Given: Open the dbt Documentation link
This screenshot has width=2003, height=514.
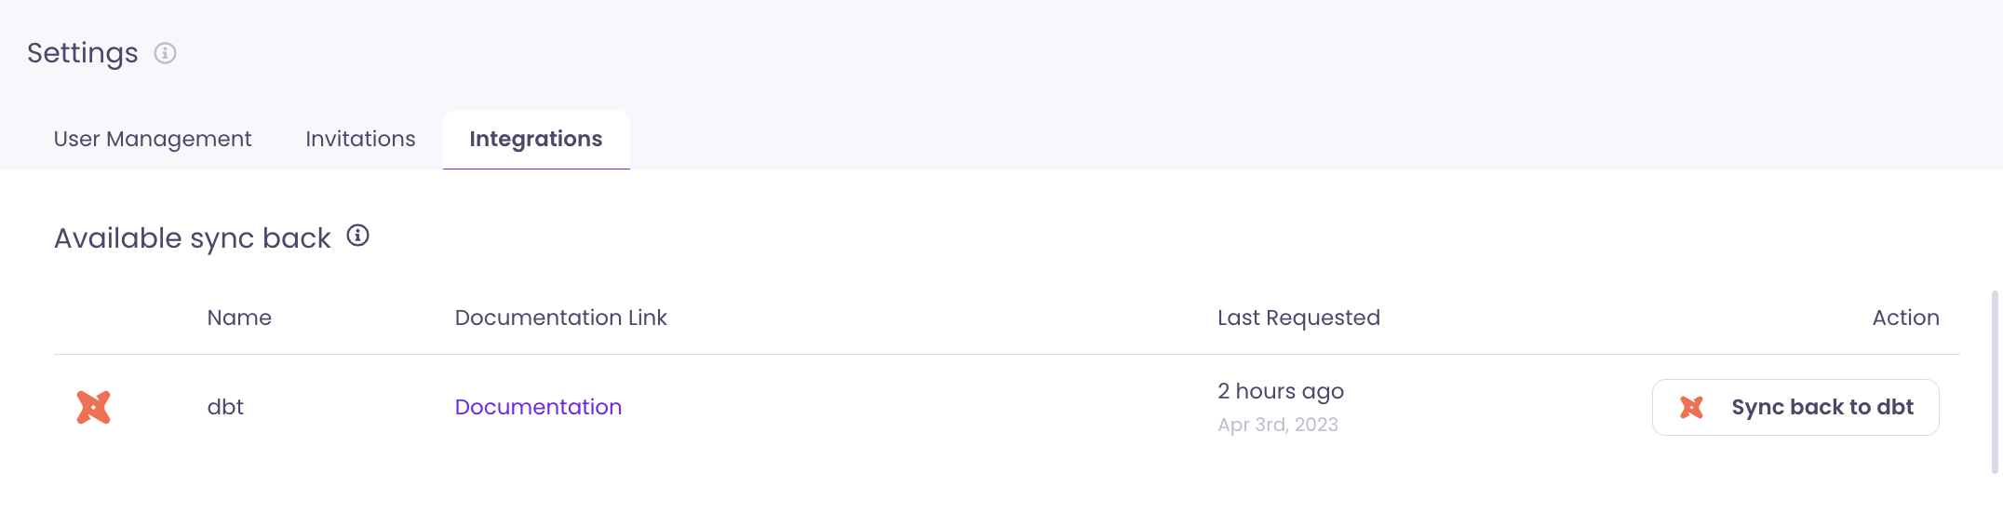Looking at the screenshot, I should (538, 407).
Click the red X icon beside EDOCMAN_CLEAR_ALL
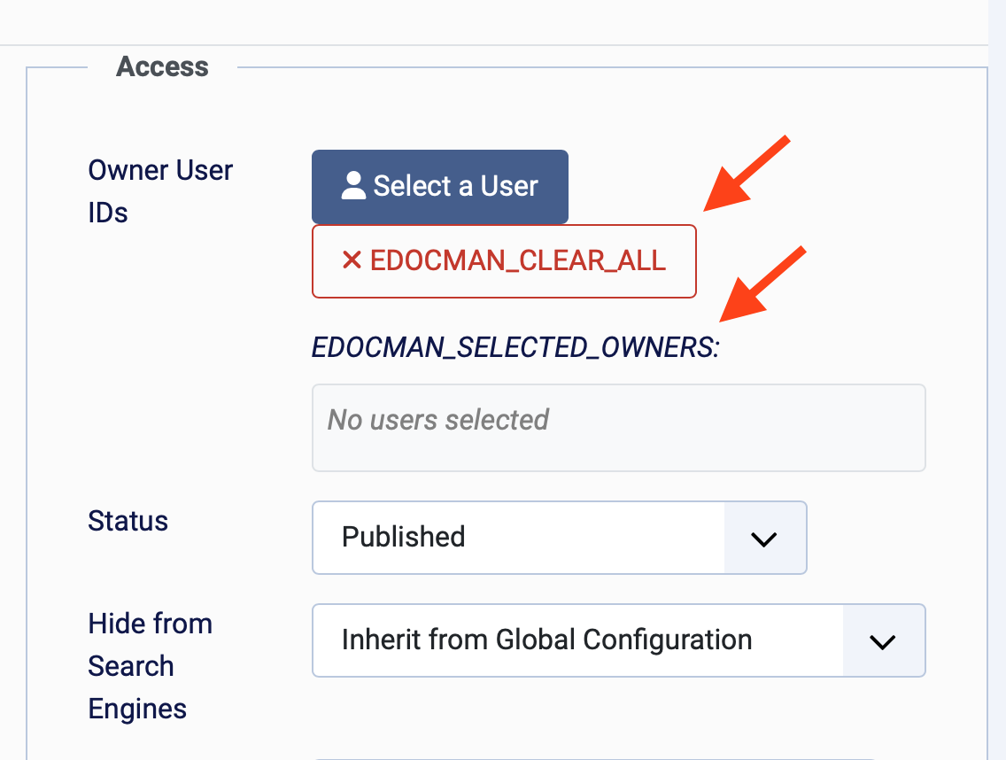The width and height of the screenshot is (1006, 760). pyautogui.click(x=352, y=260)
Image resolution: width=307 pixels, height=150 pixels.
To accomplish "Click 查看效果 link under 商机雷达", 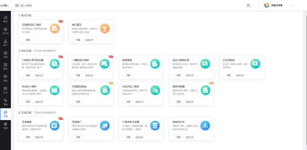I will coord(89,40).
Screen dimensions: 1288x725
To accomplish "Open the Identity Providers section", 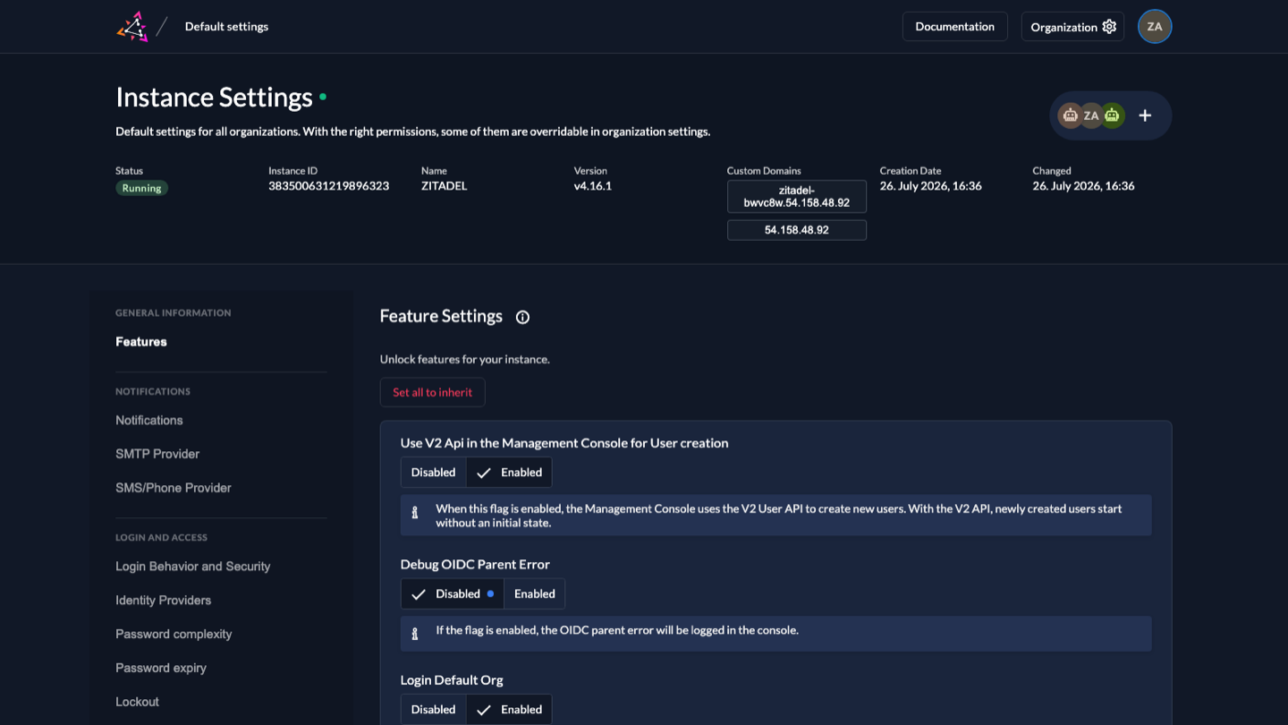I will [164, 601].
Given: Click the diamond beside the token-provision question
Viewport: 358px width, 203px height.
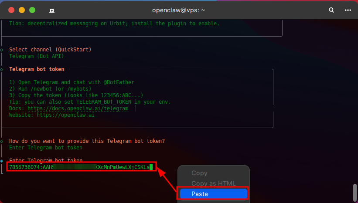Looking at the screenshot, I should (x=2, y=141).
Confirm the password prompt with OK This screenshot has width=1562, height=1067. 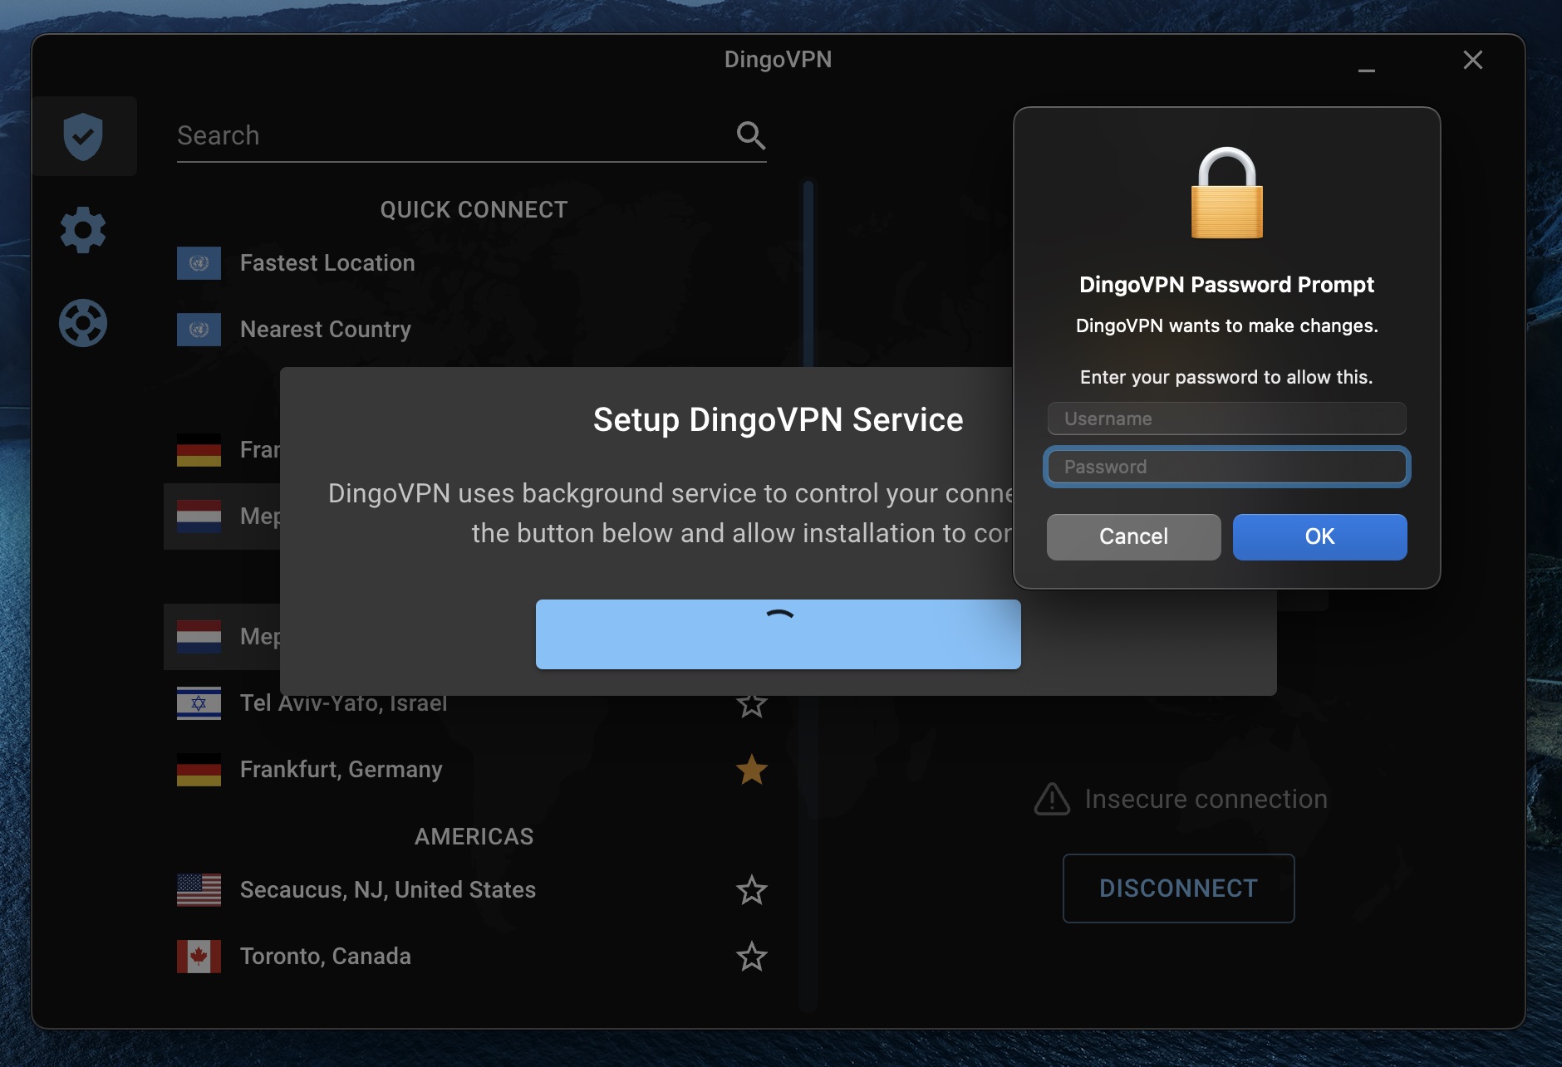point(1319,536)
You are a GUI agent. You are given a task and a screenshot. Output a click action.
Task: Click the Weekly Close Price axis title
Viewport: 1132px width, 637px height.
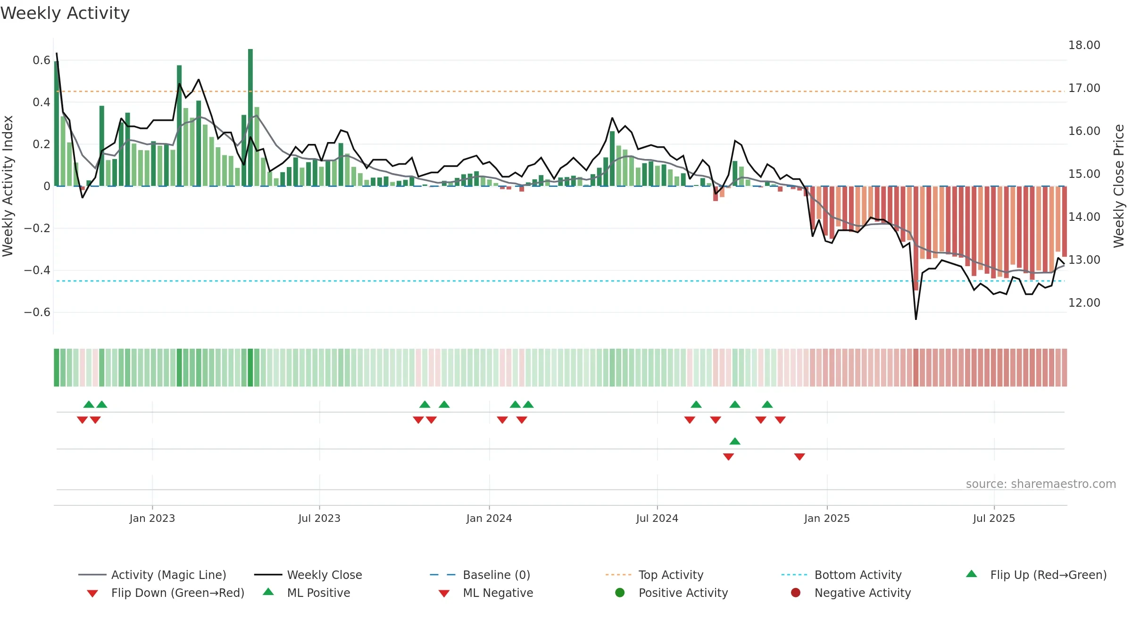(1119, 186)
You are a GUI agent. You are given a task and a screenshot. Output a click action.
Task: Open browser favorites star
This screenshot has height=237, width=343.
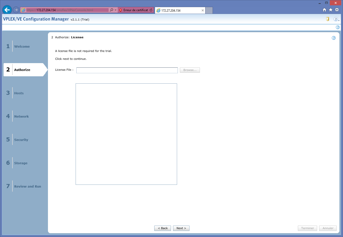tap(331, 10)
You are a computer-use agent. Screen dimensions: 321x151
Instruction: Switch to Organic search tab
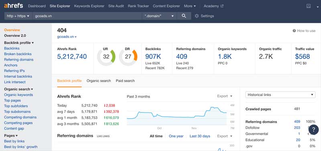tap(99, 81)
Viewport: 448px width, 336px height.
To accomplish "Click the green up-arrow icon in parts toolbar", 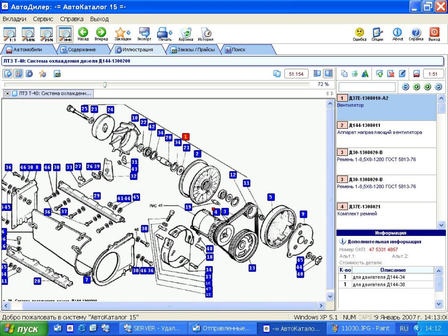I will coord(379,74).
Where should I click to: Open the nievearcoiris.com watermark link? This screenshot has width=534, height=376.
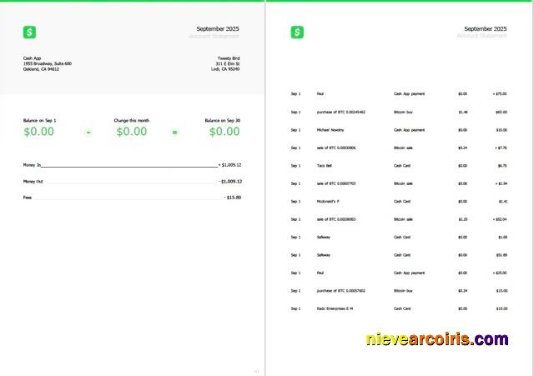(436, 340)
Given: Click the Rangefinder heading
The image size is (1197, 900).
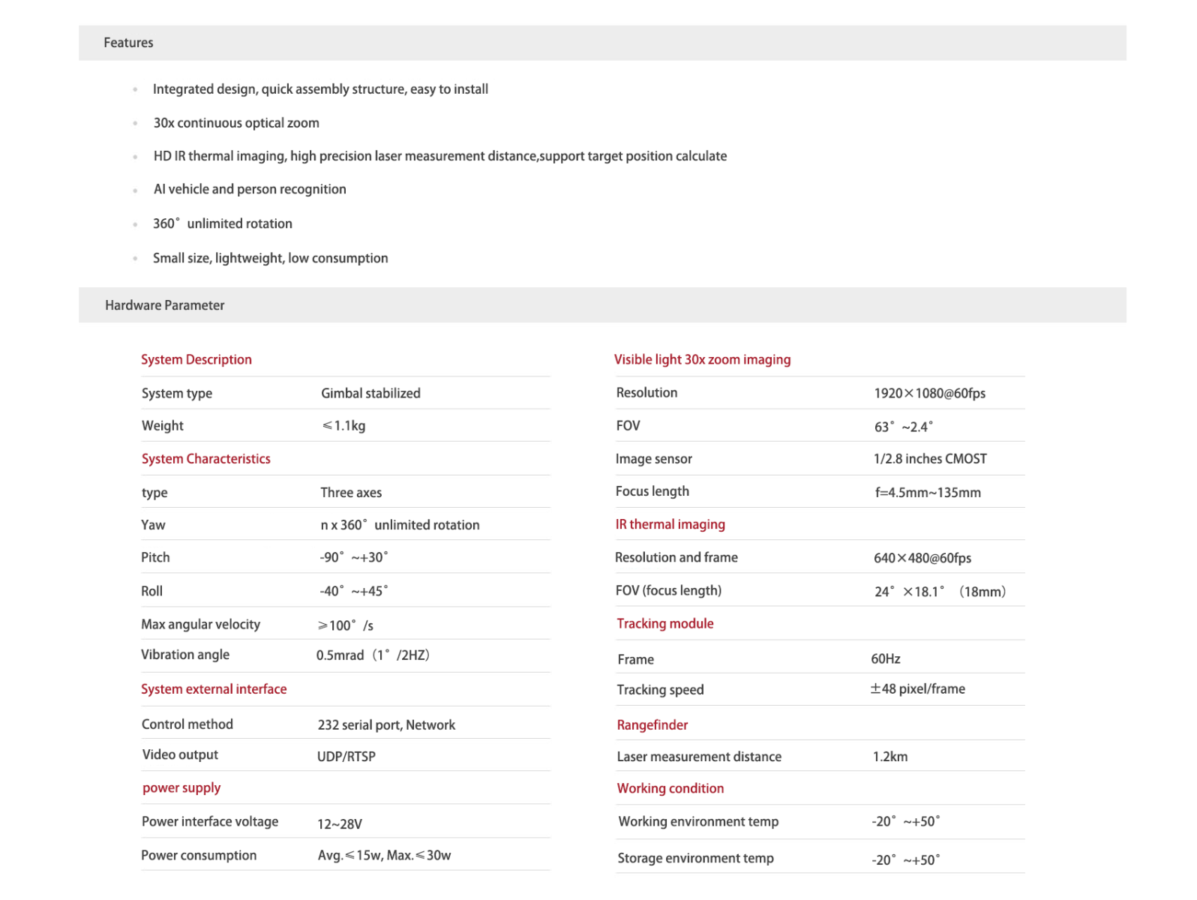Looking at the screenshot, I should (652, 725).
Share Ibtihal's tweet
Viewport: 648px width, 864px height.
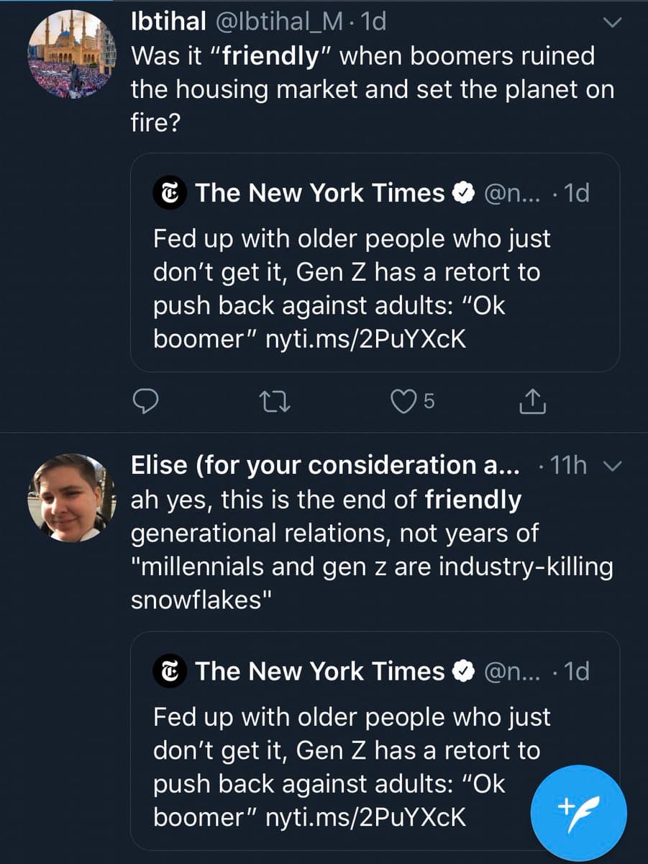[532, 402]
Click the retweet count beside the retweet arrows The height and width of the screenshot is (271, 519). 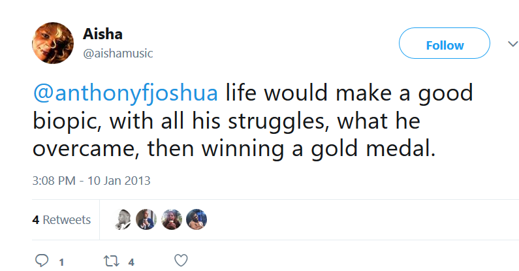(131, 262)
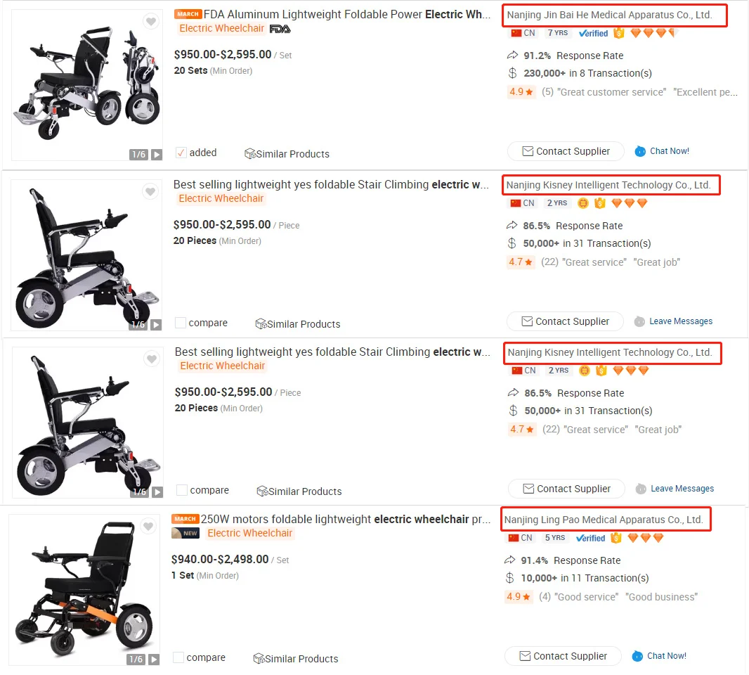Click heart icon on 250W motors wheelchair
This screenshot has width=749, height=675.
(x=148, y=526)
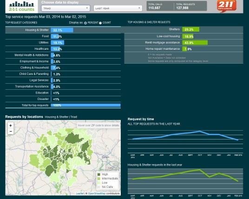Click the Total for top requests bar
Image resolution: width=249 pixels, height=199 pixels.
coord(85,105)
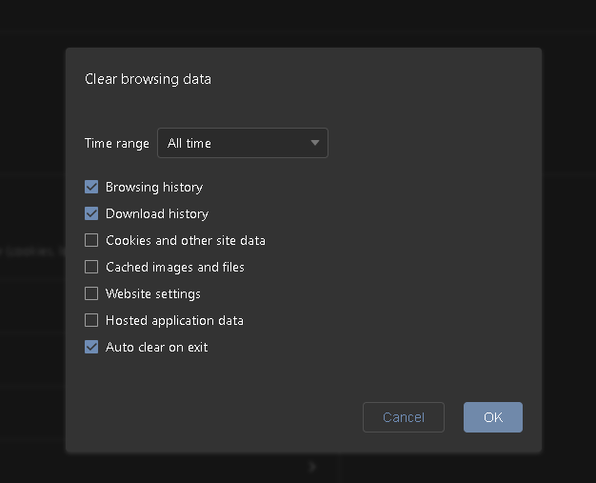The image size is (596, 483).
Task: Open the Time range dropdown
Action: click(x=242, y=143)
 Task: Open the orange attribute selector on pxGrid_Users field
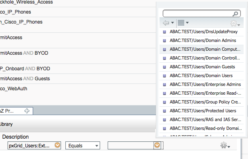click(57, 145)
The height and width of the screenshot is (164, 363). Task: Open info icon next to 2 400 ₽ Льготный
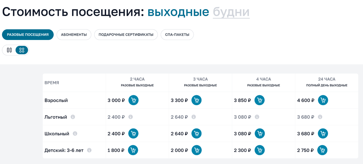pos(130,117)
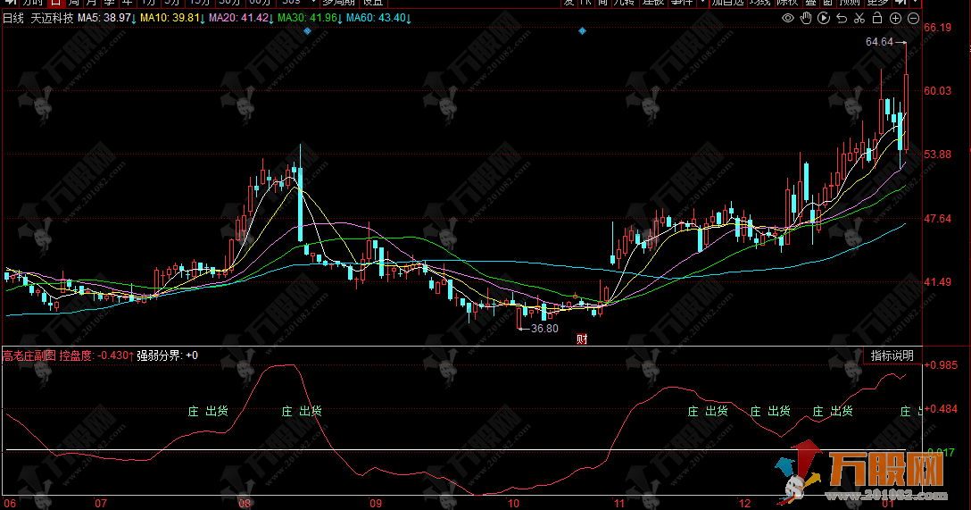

▸ **What is required**:
The required result is an exact copy of the lines from the line containing "Task: Open the orange" through the end of the entries, with every picture left out.

▸ **Response below**:
 Task: Open the orange attribute selector on pxGrid_Users field
click(57, 145)
The height and width of the screenshot is (164, 363). Task: Open info icon next to 2 400 ₽ Льготный
pos(130,117)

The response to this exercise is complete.